= Exercise objective =
What you return should be the lines from the first line of the records below through the line holding "Jak nakupovat (664, 2307)", unchanged.

- Opening Delimiter -

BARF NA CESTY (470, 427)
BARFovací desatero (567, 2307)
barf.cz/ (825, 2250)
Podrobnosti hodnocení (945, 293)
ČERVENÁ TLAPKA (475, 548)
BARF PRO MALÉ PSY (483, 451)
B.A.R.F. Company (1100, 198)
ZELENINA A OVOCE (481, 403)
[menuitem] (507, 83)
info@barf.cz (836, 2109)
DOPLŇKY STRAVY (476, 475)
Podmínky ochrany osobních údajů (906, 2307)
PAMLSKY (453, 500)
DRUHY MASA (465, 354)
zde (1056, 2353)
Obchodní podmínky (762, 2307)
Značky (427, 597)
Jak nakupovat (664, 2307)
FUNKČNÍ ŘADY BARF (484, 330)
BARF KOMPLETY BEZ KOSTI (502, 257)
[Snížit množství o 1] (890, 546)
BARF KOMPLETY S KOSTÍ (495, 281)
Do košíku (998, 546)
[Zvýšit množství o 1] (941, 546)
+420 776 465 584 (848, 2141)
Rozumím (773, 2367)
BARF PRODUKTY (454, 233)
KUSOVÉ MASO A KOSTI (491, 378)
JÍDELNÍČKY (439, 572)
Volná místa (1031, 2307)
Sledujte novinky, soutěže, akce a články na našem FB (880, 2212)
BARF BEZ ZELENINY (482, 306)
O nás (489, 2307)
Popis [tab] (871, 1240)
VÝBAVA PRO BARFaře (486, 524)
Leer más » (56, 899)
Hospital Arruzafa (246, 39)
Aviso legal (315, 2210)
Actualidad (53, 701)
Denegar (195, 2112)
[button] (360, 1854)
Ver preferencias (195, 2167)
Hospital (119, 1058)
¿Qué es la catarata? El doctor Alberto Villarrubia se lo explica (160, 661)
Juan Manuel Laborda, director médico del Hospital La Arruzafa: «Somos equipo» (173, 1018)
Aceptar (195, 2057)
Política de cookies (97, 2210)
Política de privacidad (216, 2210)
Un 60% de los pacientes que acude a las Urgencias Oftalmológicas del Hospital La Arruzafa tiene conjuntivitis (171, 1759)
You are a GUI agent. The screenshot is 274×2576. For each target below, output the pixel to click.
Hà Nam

- Closing Delimiter -

= Response =
BARF NA CESTY (470, 427)
BARFovací desatero (567, 2307)
barf.cz/ (825, 2250)
Podrobnosti hodnocení (945, 293)
ČERVENÁ TLAPKA (475, 548)
BARF PRO MALÉ PSY (483, 451)
B.A.R.F. Company (1100, 198)
ZELENINA A OVOCE (481, 403)
[menuitem] (507, 83)
info@barf.cz (836, 2109)
DOPLŇKY STRAVY (476, 475)
Podmínky ochrany osobních údajů (906, 2307)
PAMLSKY (453, 500)
DRUHY MASA (465, 354)
zde (1056, 2353)
Obchodní podmínky (762, 2307)
Značky (427, 597)
Jak nakupovat (664, 2307)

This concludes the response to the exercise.